Carlos se quedó dormido mientras ella seguía despierta mirándolo, contemplándolo desnudo, no podía  negar que Carlos era un hombre muy atractivo y que ya no era el galán que no dejaba títere sin cabeza, realmente estaba confundida no sabía si seguir con su plan o dejarse llevar del amor. De tanto pensar no pudo dormir bien a la madrugada por fin la venció el sueño hasta que la alarma sonó a la 5:30 am, era hora de levantarse para ir al trabajo, el trafico estaba pesado esa mañana así que llamo también a Carlos y aunque él era el jefe no podía darse privilegios además ella no quería que el siguiera en su habitación. Mientras Carlos abría los ojos Ximena se metió a la ducha y mientras se bañaba Carlos no perdió oportunidad para hacerla nuevamente suya, el agua caía y los cuerpos tibios se unían nuevamente, dejando que la pasión inundara todo el lugar. Carlos la alzo y la recostó contra la pared, su cuerpo empezó a balancearse contra el cuerpo de Ximena  y estos dos amantes ya no se podían separar, llevaban tanto sin verse que sus cuerpos pedían cada vez más y más. El tiempo se detuvo en el reloj y para ellos ese fue un momento que jamás olvidarían y que deseaban repetir una y otra vez.

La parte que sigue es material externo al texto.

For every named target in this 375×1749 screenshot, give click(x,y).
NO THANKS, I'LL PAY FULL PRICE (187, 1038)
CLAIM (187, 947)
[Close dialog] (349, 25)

Esa misma mañana Carlos se demoró por llegar la oficina y Ximena sin importar la faena que había vivido llegó puntual a la reunión que tenía programada aunque Carlos era su jefe no quería levantar sospechas ni menos que la tildaran de irresponsable. Aquel día se hizo muy corto y caminando por el pasillo recordó que tenía que verse con Santiago para terminarle pues ya no había razones para continuar engañándolo. Al atardecer Isabela la hermana de Ximena apareció en su oficina con la carta, ella le pidió que la perdonara por haberse quedado con algo que no era suyo.
Después de que Isabela se fuera finamente Ximena puedo leer la carta de Carlos que decía así:

XIMENA:
Estoy destrozado no puedo mentirte. La mujer con que me viste era mi hermana, quien acababa de llegar de Miami y traía las cenizas de mi padre. No pienses mal. Si no te pude llamar y no te pude ver es porque todo me ha salido mal últimamente, he decido que ante tu ausencia y ya que no quieres hablar conmigo voy aceptar un trabajo en Los Ángeles y viajaré esta misma noche, ya no tengo nada que me retenga en Colombia.
Si quieres hablar conmigo puedes enviarme un correo electrónico, tú ya sabes mi cuenta.  
Quería despedirme de ti porque significas mucho para mí, no pensé enamorarme pero simplemente paso y la verdad después de esa noche todo cambio. Sé que mi intención al principio no era seria pero si algún día me perdonas yo estaré para ti.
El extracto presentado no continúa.